Es gibt hier diejenige Art wilder Ratten, welche ihre Jungen in einem Sack unter dem Leib trägt, die Fledermaus mit den überaus großen Flügeln, ungeheuere Schlangen, welche einen Schöps verschlingen können, und eine andere Art weit gefährlicherer Schlangen, die sich auf den Bäumen aufhalten und den Vorbeigehenden, wenn sie in die Höhe sehen, in die Augen schießen; gegen den Stich derselben weiß man kein Mittel. Wir töteten zwei von ihnen auf der Hirschjagd. Der Fluss Abbo, dessen Ufer zu beiden Seiten mit dichten Bäumen besetzt sind, führt eine Menge schrecklicher Krokodile mit sich, welche Menschen und Tiere fressen. Sie kommen bei Nacht zum Vorschein, und man hat Beispiele dafür, dass sie Menschen aus den Pirogen geholt haben. Wenn man Fackeln anzündet, nähern sie sich nicht. Die Küste von Buru liefert wenig schöne Muscheln; die seltenen Muscheln, mit denen die Holländer Handel treiben, finden sich an der Küste von Ceram, von Amblaw und von Banda, und man schickt sie von dort nach Batavia. Auf Amblaw werden auch Catakoi [Kakadus] von der schönsten Art gefunden.
Der Resident auf Buru hieß Hendryck Ouman. Er lebt als unumschränkter Herrscher, hat 100 Sklaven für den Dienst in seinem Haus und besitzt im Übrigen alles, was zum Notwendigen und Angenehmen des menschlichen Lebens gehört, im Überflusse. Er ist Unterkaufmann, was dem Rang nach die dritte Stelle im Dienste der Kompanie ist. Er ist zu Batavia geboren und hat eine Kreolin aus Amboina geheiratet. Ich kann sein gutes Betragen gegen uns nicht genug loben. Unsere Ankunft war allerdings eine bedenkliche Sache, er führte sich dabei aber als ein kluger Mann auf. Nachdem er seine Schuldigkeit gegenüber seinem Vorgesetzten getan hatte, tat er alles, was nicht zu ändern war, auf die beste Art und als ein Mann, der edel denkt. Wir konnten sein Haus als das unsrige ansehen und fanden zu allen Stunden Essen und Trinken, wodurch er uns, die wir so ausgehungert waren, den größten Dienst erwies. Er gab uns zwei feierliche Mahlzeiten, bei denen alles gut zubereitet und so sauber und elegant eingerichtet war, dass wir dergleichen an einem so wenig wichtigen Ort gar nicht vermuteten.
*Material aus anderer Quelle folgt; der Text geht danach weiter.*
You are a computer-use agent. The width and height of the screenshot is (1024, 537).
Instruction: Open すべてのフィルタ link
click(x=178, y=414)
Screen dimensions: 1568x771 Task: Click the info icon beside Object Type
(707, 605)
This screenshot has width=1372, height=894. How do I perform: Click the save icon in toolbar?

Das Haus dieses rechtschaffenen Holländers ist artig, zierlich möbliert und ganz im chinesischen Geschmack eingerichtet; alles ist darauf eingerichtet, frische Luft zu verschaffen. Ringsumher liegen Gärten, durch die ein Fluss fließt. Eine Allee mit hohen Bäumen führt vom Ufer des Meeres dorthin. Seine Frau und Töchter gingen chinesisch gekleidet und wussten sich als Herrinnen des Hauses sehr anständig aufzuführen. Sie vertrieben sich die Zeit damit, Blumen zur Destillation vorzubereiten, Sträuße zu binden und Betel anzurichten. Die Luft ist in dieser angenehmen Wohnung ganz mit lieblichen Düften angefüllt; wir wären gerne lange hier geblieben.